The Betancourts, meanwhile, worry that if their son can’t keep paying his college tuition, he’ll lose his chance at a degree and be bumped back into the same economic category as his parents. America is still known to immigrants as the land of opportunity. But among experts who study its economy, it has become the land of income inequality. Epochal changes that lifted billions out of poverty—-globalization, -technology—also served to concentrate wealth in the hands of a few. Meanwhile, the U.S. has decided over time to allow a greater share of money to stay in private hands, and to collect less for the common good.

When adjusted for inflation, the wages of workers in the bottom tenth of the U.S. economy have risen just 3% since 2000, while those in the top tenth have risen 15.7%, according to the Pew Research Center. This stagnation, aggravated by the decline in labor unions, is driven by a rise in jobs without guaranteed hours, benefits or even pay. Retail and food-service workers get called in only if customers show up. The pandemic has reduced most of their hours to zero. Across the economy, a growing number of workers—from truck drivers to researchers at Google—are independent contractors without the stability and protections of full-time employees. The same is true in the gig economy. Drivers for apps like Instacart, Uber, Lyft and Amazon Flex don’t know if they’ll make minimum wage on any given day after expenses. And yet, economic desperation drives more people to gig work, diluting the opportunities for all.

There’s no reason to believe that the conditions that led us here will change on their own. Already, more companies are talking about replacing workers with machines. And recessions are not good for workers’ leverage. With millions of people now desperate for any income at all, companies can offer less and demand more.

Can things be different? Fairer? It may well be that the country emerges as a more generous place, buoyed by the communal spirit that brings New Yorkers to their windows every evening at 7, to cheer and bang pots in praise of those risking their lives to save others.
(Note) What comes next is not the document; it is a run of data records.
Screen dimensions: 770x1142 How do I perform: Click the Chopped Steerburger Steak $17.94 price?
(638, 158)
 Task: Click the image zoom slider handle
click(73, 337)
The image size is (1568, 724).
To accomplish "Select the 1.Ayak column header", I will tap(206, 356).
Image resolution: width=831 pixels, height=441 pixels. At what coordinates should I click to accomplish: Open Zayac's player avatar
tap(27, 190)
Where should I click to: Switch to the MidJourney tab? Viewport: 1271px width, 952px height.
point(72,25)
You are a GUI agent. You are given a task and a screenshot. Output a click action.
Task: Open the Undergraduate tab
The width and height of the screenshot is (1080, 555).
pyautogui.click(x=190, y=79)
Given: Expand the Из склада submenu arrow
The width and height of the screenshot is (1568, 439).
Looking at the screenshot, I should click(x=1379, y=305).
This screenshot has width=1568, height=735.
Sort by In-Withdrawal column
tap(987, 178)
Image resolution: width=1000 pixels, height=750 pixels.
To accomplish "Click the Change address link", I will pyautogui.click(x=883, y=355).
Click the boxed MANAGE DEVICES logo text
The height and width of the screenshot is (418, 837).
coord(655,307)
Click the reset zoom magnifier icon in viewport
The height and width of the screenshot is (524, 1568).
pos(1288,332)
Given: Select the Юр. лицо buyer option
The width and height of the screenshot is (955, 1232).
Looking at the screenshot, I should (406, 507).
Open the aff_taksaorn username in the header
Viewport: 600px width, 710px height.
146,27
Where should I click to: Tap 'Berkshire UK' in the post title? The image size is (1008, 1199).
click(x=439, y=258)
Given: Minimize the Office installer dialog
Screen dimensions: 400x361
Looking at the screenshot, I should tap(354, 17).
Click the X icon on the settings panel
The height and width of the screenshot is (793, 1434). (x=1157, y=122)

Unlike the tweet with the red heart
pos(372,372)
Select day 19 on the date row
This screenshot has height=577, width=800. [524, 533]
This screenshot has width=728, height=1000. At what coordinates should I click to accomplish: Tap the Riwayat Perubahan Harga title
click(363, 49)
It’s no less possible that in the year or more it takes to create the vaccine that will allow a return to routine daily life, the virus will become one more corrosive element in public life, and we return to business as usual.

Democratic policymakers have floated ideas like expanding Medicaid, forgiving student loans or canceling rent, and making it easier to unionize. But it’s not yet possible to discern how much the world will be changed by COVID-19.

Already there are signs it’s gotten scarier for workers to stick their necks out. In March, Amazon fired a worker who helped organize a warehouse strike. The company said the worker had violated social–distancing guidelines. In times of great economic insecurity, pundits often wonder why there aren’t widespread revolts. Where are the pitchforks, the ramparts? But it’s not that people do not feel the rage of injustice. It’s that they’re too busy fighting to keep a roof over their heads.